Outro dia, dei-me conta de que um novo mal havia acometido o país e que
eu apresentava, por vezes, sintomas desse mal. Refiro-me à “lacração”
como peça do debate político.
A lacração
não é uma síntese, um concentrado de sabedoria. Ela é um diminutivo da
Razão, que ganha R maiúsculo, estatura necessária e cumpre papel
importante na formação de ideias quando, no conteúdo e na forma, se
expressa apta e consistente para o natural contraditório.
Por conta
desse vício, as ideias ganham o tamanho da frase com que se apresentam.
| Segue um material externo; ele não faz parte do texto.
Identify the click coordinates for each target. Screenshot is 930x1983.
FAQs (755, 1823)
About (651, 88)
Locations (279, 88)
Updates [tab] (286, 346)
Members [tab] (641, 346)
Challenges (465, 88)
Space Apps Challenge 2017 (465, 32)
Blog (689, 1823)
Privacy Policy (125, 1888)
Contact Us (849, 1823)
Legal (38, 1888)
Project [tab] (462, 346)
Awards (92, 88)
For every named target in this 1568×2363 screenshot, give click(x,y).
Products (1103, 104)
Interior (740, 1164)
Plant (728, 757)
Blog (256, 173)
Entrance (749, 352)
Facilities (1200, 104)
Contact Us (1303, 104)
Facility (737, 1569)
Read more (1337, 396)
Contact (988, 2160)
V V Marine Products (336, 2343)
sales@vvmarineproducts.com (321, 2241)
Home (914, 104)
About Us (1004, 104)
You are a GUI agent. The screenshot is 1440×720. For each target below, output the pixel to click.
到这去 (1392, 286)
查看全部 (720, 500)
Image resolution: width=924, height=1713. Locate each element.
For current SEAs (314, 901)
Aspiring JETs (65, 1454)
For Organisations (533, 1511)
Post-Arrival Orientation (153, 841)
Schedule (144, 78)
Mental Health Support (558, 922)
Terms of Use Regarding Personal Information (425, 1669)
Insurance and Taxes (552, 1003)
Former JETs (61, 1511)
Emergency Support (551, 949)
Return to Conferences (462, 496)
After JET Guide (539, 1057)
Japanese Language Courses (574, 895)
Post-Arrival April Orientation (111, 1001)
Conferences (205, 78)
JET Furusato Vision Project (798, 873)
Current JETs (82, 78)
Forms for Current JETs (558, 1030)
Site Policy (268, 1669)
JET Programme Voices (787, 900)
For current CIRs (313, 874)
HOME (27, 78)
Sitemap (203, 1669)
Forma-se o hábito da brevidade. Do textão para o textinho e do textinho
para a frase lacradora que em segundos de leitura arranca um sorriso ou
uma gargalhada. Nesses poucos segundos, de algum modo, o debate político
se atrofia.
A lacração é
parente muito próxima da maledicência, que é outro vírus que infesta o
ambiente nacional, tendo seus principais hospedeiros na comunicação
social e no mundo político. Desqualificar o adversário tornou-se o dever
número 1 de quaisquer antagonismos como forma de vencer sem ter razão.
Esse é um
terreno perigoso, moralmente desastroso se a epidemia se alastra e toma
conta do ambiente acadêmico e cultural, porque a pessoa humana é um ser
em construção.
Ela deveria buscar, pelo exercício da liberdade, a
perfeição de sua natureza.
Quando negligenciado esse dever, com o
abandono da leitura de bons autores, porque uma tuitada é a coroa da
verdade que se quer apresentar, há uma perda individual com
consequências sociais.
Deus nos
fez dotados de inteligência que nos permite conhecer o bem, de liberdade
que nos possibilita escolher o bem, e de vontade para resistir a tudo
que nos pode afastar do bem.
Sim, caros leitores, a palavra vontade
tanto designa aquilo que queremos quanto significa a força para
renunciar ao que queremos para fazer aquilo que devemos.
Comumente
chamamos a isso de força de vontade.
Muito embora a primeira regra moral
afirme que devemos evitar o mal e buscar o bem, quem evita o mal está
cumprindo a metade mais neutra e mais comum da regra.
Difícil é fazer o
bem; e mais difícil, ainda, é fazer todo o bem que se possa. Na vida
pública, isso é especialmente significativo.
Ali, não fazer o mal –
tarefa dos medíocres, segundo José Ingenieros – já é difícil. Fazer o
bem é a missão de estadistas, dos quais estamos tão carentes! Os que
temos, por poucos que são, não atendem a demanda nacional.
Por isso,
me desgosta vê-los, tantas vezes, perdidos em lacrações que valem tanto
quanto duram.
A vitória dos conservadores e dos liberais só terá a
extensão necessária se as respectivas ideias e as correspondentes ações
alcançarem com clareza os corações e as mentes que andam por aí, vazias
por falta de quem lhes proporcione bons conteúdos.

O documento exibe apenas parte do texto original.